The Philippine Navy has accused Chinese forces of “forcefully retrieving” a suspected piece of rocket debris that had been seized by a Philippine patrol in the South China Sea.
At about 0645 hours on Saturday, watchstanders on Philippine-held Thitu Island spotted metallic debris near a sandbar about 500 meters offshore. They dispatched a small boat crew to investigate, and the team affixed a tow line and began to tow it back into shore.
As they were making way back towards shore, a China Coast Guard vessel (pennant number 5203) allegedly approached and blocked their course two times, according to Vice Admiral Alberto Carlos. The Chinese vessel launched a small boat team, and they approached the Philippine Navy boat and cut its tow line. The Chinese team proceeded to seize the metal object and returned to their ship. The Philippine Navy did not attempt to stop them because it was “not a matter of life or death,” a spokesperson for the Philippine military told media.
Metal debris believed to come from China’s Long March space rocket launch program has been found in several locations in Philippine waters in recent months, raising safety concerns. The size of the debris is larger than Western standards for disintegration on return to earth.
“It is clear that China is failing to meet responsible standards regarding their space debris,” said NASA Administrator Sen. Bill Nelson last year. “It is critical that China and all spacefaring nations and commercial entities act responsibly and transparently in space to ensure the safety, stability, security, and long-term sustainability of outer space activities.”
According to the Asia Maritime Transparency Initiative, China Coast Guard hull 5203 (Haijing 5203) also shadowed the U.S. Coast Guard cutter USCGC Legend during a visit to the region earlier this year. The same vessel was also allegedly involved in harassing Malaysian oil and gas operations in the South China Sea in late 2019.

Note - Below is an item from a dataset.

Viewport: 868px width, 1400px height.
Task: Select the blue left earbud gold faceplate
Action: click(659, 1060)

The run-in at Thitu Island is the latest in a long string of confrontations between Chinese and Philippine forces in the South China Sea. The new administration of Ferdinand “Bongbong” Romualdez Marcos Jr. has prioritized the nation’s relationship with the United States as a bulwark against Chinese expansionism, and the rocket-debris incident occurred just before U.S. Vice President Kamala Harris arrived in Manila meet with Marcos and affirm America’s commitment to Philippine sovereignty.

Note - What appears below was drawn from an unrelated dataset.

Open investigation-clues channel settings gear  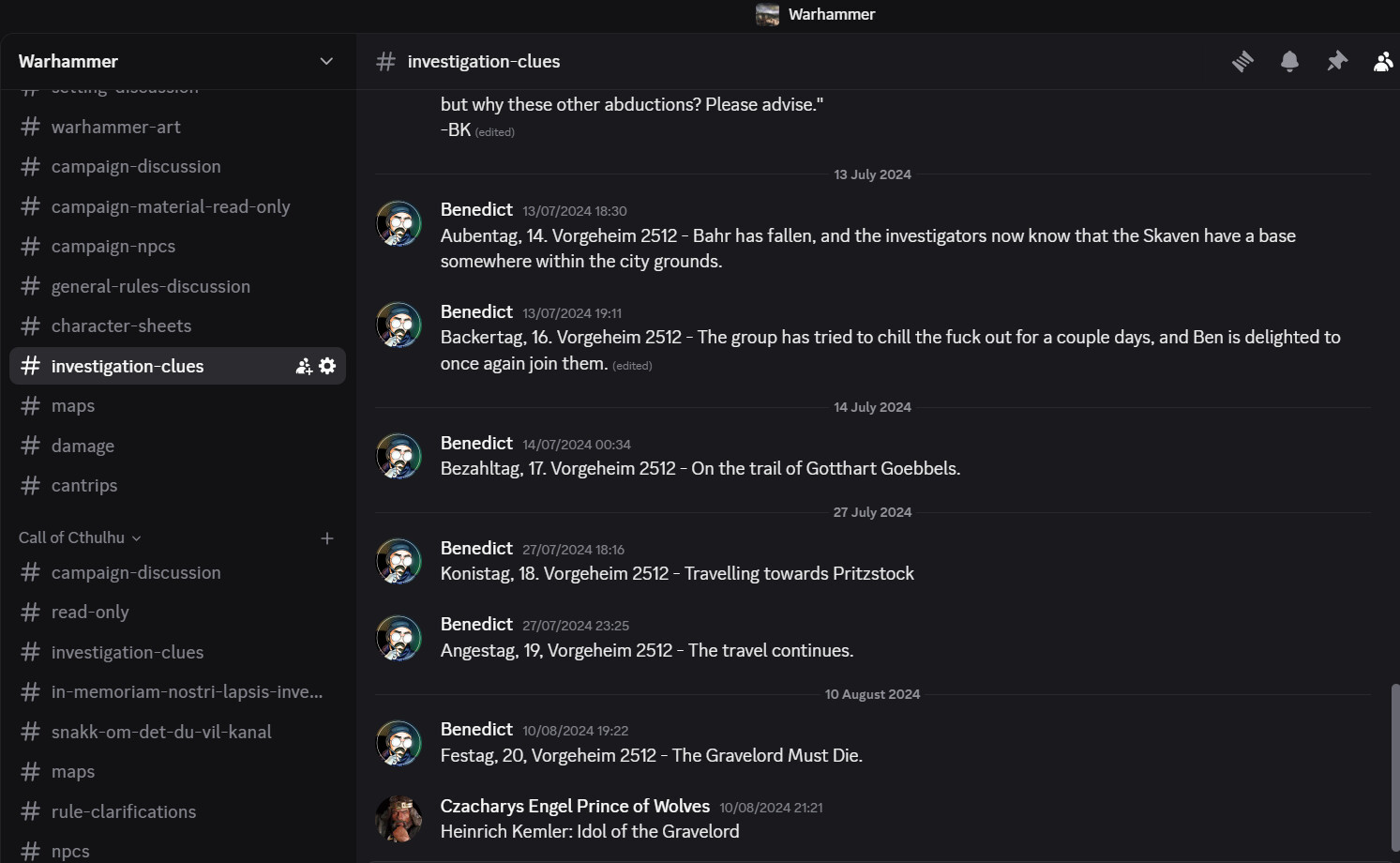327,366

“I have said many times, I do not see a future for the Philippines that does not include the United States,” Marcos told reporters Monday after meeting with Harris.
Harris will also make a trip to a military base on Palawan, the Philippine home island located closest to the Spratly chain, where friction with China is strongest. However, her itinerary does not include a stopover in any of the front-line contested areas.

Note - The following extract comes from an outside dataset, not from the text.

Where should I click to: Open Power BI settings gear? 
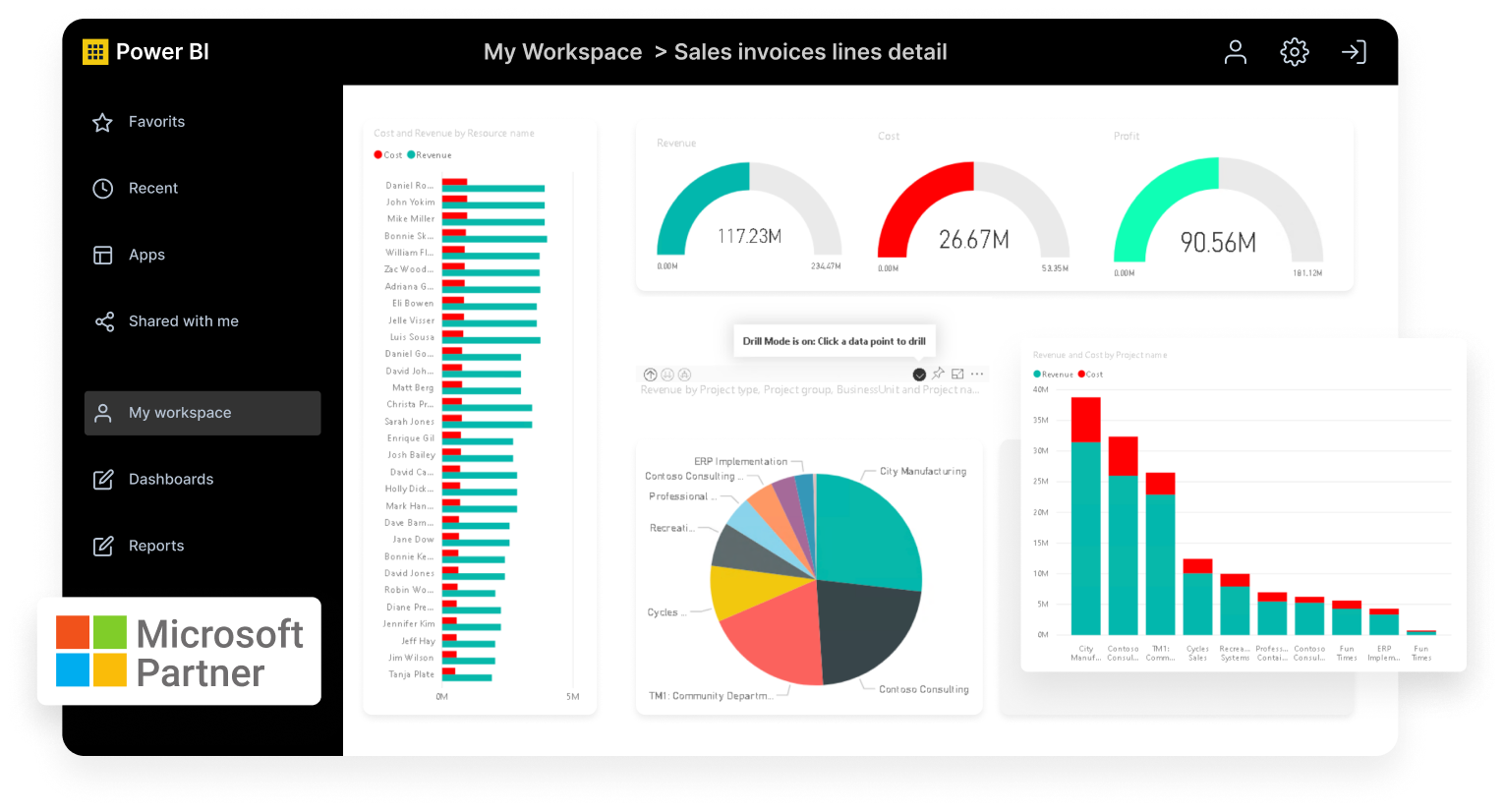click(1295, 52)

Harris’ visit comes against a backdrop of basing negotiations. The U.S. and the Philippines are moving quickly towards implementing an American military provisioning presence after years of slow-walking under the previous administration of former President Rodrigo Duterte. While the planned installations are nothing like the once-bustling outposts at Subic Bay, Naval Air Base Manila and Clark Air Base – once among America’s largest overseas military bases – they will improve the supply chain for U.S. forces in the South China Sea. Future sites may include supply locations in Cagayan, the nearest part of the Philippines to Taiwan, as well as sites on Palawan.